-- WHAT TO WORK ON --
From first line to last, output the records below exactly.

--------

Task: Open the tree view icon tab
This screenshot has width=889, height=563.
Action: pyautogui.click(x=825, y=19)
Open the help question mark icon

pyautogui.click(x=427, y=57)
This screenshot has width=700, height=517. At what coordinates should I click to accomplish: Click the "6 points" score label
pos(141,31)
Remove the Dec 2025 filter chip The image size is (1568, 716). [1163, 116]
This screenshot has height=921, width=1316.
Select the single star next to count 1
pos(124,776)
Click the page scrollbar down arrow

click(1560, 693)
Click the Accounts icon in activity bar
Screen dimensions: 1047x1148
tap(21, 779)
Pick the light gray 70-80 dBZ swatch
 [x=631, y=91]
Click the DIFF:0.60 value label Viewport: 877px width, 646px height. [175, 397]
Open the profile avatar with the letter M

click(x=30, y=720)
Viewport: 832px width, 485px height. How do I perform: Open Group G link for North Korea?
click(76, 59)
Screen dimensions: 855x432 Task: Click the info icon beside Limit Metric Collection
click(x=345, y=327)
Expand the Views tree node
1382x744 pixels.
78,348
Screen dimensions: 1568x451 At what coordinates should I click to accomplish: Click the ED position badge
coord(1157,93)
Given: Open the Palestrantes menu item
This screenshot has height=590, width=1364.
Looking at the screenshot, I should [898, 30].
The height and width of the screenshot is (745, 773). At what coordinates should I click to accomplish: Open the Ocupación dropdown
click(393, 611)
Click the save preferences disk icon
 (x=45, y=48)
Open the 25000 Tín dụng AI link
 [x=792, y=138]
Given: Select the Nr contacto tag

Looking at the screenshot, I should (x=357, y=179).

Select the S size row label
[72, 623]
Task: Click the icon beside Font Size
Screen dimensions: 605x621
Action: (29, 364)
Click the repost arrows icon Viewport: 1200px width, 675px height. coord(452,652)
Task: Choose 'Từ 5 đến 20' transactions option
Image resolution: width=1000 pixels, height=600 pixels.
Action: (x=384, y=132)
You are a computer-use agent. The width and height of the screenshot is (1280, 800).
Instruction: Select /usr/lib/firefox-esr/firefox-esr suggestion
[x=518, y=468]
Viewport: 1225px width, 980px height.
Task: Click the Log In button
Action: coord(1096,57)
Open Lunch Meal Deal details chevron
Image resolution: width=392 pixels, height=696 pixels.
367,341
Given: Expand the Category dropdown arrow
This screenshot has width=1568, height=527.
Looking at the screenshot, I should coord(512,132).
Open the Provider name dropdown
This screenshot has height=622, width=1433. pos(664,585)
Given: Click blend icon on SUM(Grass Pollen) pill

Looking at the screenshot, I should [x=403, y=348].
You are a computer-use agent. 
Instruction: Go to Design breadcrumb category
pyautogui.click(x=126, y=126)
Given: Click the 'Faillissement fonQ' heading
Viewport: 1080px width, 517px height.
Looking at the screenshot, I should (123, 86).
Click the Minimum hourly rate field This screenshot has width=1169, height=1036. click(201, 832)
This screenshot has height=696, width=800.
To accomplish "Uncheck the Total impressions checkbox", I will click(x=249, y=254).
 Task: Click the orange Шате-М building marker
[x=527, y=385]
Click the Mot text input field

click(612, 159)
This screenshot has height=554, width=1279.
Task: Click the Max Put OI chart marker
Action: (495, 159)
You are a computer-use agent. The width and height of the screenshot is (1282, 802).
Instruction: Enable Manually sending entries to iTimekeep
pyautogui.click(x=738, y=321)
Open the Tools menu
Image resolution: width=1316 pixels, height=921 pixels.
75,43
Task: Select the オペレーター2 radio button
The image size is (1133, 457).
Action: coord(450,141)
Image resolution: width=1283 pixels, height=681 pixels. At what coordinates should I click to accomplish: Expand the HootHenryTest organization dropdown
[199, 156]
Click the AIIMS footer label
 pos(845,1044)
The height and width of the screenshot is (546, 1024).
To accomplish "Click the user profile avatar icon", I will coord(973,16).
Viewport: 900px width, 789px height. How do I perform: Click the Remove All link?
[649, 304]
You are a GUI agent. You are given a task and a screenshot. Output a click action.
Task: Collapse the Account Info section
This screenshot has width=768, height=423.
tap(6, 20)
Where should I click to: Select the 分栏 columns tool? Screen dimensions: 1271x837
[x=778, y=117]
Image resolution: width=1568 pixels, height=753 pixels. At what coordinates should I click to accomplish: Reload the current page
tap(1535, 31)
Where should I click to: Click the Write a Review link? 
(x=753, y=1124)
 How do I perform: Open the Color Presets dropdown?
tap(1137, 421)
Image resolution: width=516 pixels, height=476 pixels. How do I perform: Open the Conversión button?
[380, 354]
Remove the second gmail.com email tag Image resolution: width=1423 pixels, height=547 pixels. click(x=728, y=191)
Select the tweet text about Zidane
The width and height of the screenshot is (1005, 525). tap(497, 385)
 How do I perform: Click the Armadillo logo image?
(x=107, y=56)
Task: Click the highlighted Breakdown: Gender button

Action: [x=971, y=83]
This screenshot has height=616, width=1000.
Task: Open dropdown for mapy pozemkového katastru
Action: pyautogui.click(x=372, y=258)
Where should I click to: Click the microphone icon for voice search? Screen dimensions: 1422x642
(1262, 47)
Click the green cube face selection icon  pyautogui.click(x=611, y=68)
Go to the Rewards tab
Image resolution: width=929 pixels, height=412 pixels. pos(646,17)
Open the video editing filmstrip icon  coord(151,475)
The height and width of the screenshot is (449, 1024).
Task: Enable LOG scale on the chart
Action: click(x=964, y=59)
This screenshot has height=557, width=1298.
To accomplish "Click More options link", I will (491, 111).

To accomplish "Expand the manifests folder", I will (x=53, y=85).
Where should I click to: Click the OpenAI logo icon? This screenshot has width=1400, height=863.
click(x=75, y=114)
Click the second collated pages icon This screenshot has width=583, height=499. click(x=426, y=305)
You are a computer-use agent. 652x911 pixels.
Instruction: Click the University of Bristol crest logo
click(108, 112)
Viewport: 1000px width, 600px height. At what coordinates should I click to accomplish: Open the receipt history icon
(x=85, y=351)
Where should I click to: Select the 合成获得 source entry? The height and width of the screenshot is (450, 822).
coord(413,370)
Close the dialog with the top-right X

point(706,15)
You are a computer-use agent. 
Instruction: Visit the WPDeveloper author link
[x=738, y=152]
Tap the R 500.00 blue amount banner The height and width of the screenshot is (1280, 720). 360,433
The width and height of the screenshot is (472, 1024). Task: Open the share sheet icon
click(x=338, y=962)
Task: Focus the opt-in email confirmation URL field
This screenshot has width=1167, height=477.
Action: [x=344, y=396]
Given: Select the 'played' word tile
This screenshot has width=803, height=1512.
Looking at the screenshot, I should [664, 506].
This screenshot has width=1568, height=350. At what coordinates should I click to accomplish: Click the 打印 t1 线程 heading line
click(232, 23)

--------

-- EXERCISE SOLUTION --
Task: Open the tree view icon tab
This screenshot has width=889, height=563.
Action: pyautogui.click(x=825, y=19)
Open the help question mark icon

pyautogui.click(x=427, y=57)
This screenshot has width=700, height=517. At what coordinates should I click to accomplish: Click the "6 points" score label
pos(141,31)
Remove the Dec 2025 filter chip The image size is (1568, 716). [1163, 116]
This screenshot has height=921, width=1316.
Select the single star next to count 1
pos(124,776)
Click the page scrollbar down arrow

click(1560, 693)
Click the Accounts icon in activity bar
Screen dimensions: 1047x1148
tap(21, 779)
Pick the light gray 70-80 dBZ swatch
 [x=631, y=91]
Click the DIFF:0.60 value label Viewport: 877px width, 646px height. [175, 397]
Open the profile avatar with the letter M

click(x=30, y=720)
Viewport: 832px width, 485px height. How do I perform: Open Group G link for North Korea?
click(76, 59)
Screen dimensions: 855x432 Task: Click the info icon beside Limit Metric Collection
click(x=345, y=327)
Expand the Views tree node
1382x744 pixels.
78,348
Screen dimensions: 1568x451 At what coordinates should I click to accomplish: Click the ED position badge
coord(1157,93)
Given: Open the Palestrantes menu item
This screenshot has height=590, width=1364.
Looking at the screenshot, I should [898, 30].
The height and width of the screenshot is (745, 773). At what coordinates should I click to accomplish: Open the Ocupación dropdown
click(393, 611)
Click the save preferences disk icon
 (x=45, y=48)
Open the 25000 Tín dụng AI link
 [x=792, y=138]
Given: Select the Nr contacto tag

Looking at the screenshot, I should (x=357, y=179).

Select the S size row label
[72, 623]
Task: Click the icon beside Font Size
Screen dimensions: 605x621
Action: (29, 364)
Click the repost arrows icon Viewport: 1200px width, 675px height. coord(452,652)
Task: Choose 'Từ 5 đến 20' transactions option
Image resolution: width=1000 pixels, height=600 pixels.
Action: (x=384, y=132)
You are a computer-use agent. The width and height of the screenshot is (1280, 800).
Instruction: Select /usr/lib/firefox-esr/firefox-esr suggestion
[x=518, y=468]
Viewport: 1225px width, 980px height.
Task: Click the Log In button
Action: coord(1096,57)
Open Lunch Meal Deal details chevron
Image resolution: width=392 pixels, height=696 pixels.
367,341
Given: Expand the Category dropdown arrow
This screenshot has width=1568, height=527.
Looking at the screenshot, I should coord(512,132).
Open the Provider name dropdown
This screenshot has height=622, width=1433. pos(664,585)
Given: Click blend icon on SUM(Grass Pollen) pill

Looking at the screenshot, I should [x=403, y=348].
You are a computer-use agent. 
Instruction: Go to Design breadcrumb category
pyautogui.click(x=126, y=126)
Given: Click the 'Faillissement fonQ' heading
Viewport: 1080px width, 517px height.
Looking at the screenshot, I should (123, 86).
Click the Minimum hourly rate field This screenshot has width=1169, height=1036. click(201, 832)
This screenshot has height=696, width=800.
To accomplish "Uncheck the Total impressions checkbox", I will click(x=249, y=254).
 Task: Click the orange Шате-М building marker
[x=527, y=385]
Click the Mot text input field

click(612, 159)
This screenshot has height=554, width=1279.
Task: Click the Max Put OI chart marker
Action: (495, 159)
You are a computer-use agent. The width and height of the screenshot is (1282, 802).
Instruction: Enable Manually sending entries to iTimekeep
pyautogui.click(x=738, y=321)
Open the Tools menu
Image resolution: width=1316 pixels, height=921 pixels.
75,43
Task: Select the オペレーター2 radio button
The image size is (1133, 457).
Action: coord(450,141)
Image resolution: width=1283 pixels, height=681 pixels. At what coordinates should I click to accomplish: Expand the HootHenryTest organization dropdown
[199, 156]
Click the AIIMS footer label
 pos(845,1044)
The height and width of the screenshot is (546, 1024).
To accomplish "Click the user profile avatar icon", I will coord(973,16).
Viewport: 900px width, 789px height. How do I perform: Click the Remove All link?
[649, 304]
You are a GUI agent. You are given a task and a screenshot. Output a click action.
Task: Collapse the Account Info section
This screenshot has width=768, height=423.
tap(6, 20)
Where should I click to: Select the 分栏 columns tool? Screen dimensions: 1271x837
[x=778, y=117]
Image resolution: width=1568 pixels, height=753 pixels. At what coordinates should I click to accomplish: Reload the current page
tap(1535, 31)
Where should I click to: Click the Write a Review link? 
(x=753, y=1124)
 How do I perform: Open the Color Presets dropdown?
tap(1137, 421)
Image resolution: width=516 pixels, height=476 pixels. How do I perform: Open the Conversión button?
[380, 354]
Remove the second gmail.com email tag Image resolution: width=1423 pixels, height=547 pixels. click(x=728, y=191)
Select the tweet text about Zidane
The width and height of the screenshot is (1005, 525). tap(497, 385)
 How do I perform: Click the Armadillo logo image?
(x=107, y=56)
Task: Click the highlighted Breakdown: Gender button

Action: [x=971, y=83]
This screenshot has height=616, width=1000.
Task: Open dropdown for mapy pozemkového katastru
Action: pyautogui.click(x=372, y=258)
Where should I click to: Click the microphone icon for voice search? Screen dimensions: 1422x642
(1262, 47)
Click the green cube face selection icon  pyautogui.click(x=611, y=68)
Go to the Rewards tab
Image resolution: width=929 pixels, height=412 pixels. pos(646,17)
Open the video editing filmstrip icon  coord(151,475)
The height and width of the screenshot is (449, 1024).
Task: Enable LOG scale on the chart
Action: click(x=964, y=59)
This screenshot has height=557, width=1298.
To accomplish "Click More options link", I will (491, 111).

To accomplish "Expand the manifests folder", I will (x=53, y=85).
Where should I click to: Click the OpenAI logo icon? This screenshot has width=1400, height=863.
click(x=75, y=114)
Click the second collated pages icon This screenshot has width=583, height=499. click(x=426, y=305)
You are a computer-use agent. 652x911 pixels.
Instruction: Click the University of Bristol crest logo
click(108, 112)
Viewport: 1000px width, 600px height. At what coordinates should I click to accomplish: Open the receipt history icon
(x=85, y=351)
Where should I click to: Select the 合成获得 source entry? The height and width of the screenshot is (450, 822).
coord(413,370)
Close the dialog with the top-right X

point(706,15)
You are a computer-use agent. 
Instruction: Visit the WPDeveloper author link
[x=738, y=152]
Tap the R 500.00 blue amount banner The height and width of the screenshot is (1280, 720). 360,433
The width and height of the screenshot is (472, 1024). Task: Open the share sheet icon
click(x=338, y=962)
Task: Focus the opt-in email confirmation URL field
This screenshot has width=1167, height=477.
Action: [x=344, y=396]
Given: Select the 'played' word tile
This screenshot has width=803, height=1512.
Looking at the screenshot, I should [664, 506].
This screenshot has width=1568, height=350. At what coordinates should I click to accomplish: Click the 打印 t1 线程 heading line
click(232, 23)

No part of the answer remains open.